I have 4 VLANs and it's all to isolate shit from devices that have my sensitive and valuable data on them. One for user devices, one for servers, one for fileshares, and one for IOT shit,.
I got a similar setup. These days if you use random amazon IOT devices and IP cameras, using VLANS is pretty much necessary if you want to prevent them from phoning home and keeping trusted devices safe.
I just run two networks. When I pulled fiber between different rooms of my house, I also pulled two regular Ethernet cables. One network is built off 10G fiber and cheap MikroTik switches. One is just for my IP cameras, the other a disconnected backup. I don't really have any Internet-of-Trash stuff other than cameras, but if I did I'd just add a Wi-Fi access point to the cctv network (which can't route to the Internet, or even the internal network).

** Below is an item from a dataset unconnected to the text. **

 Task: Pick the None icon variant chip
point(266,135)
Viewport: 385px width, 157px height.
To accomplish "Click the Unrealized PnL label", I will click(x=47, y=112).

I don't want to shell out 3k for a Bosch IP camera
You can get some decent AXIS cameras off of eBay occasionally. Some of their older discontinued stuff sells as new and has 1080p. Even the stuff that is suppose to only work with their trash data appliances can be used with your own software by appending ?Axis-Orig-Sw=true to the URL (e.g. http://10.10.10.10/axis-media/media.amp?Axis-Orig-Sw=true).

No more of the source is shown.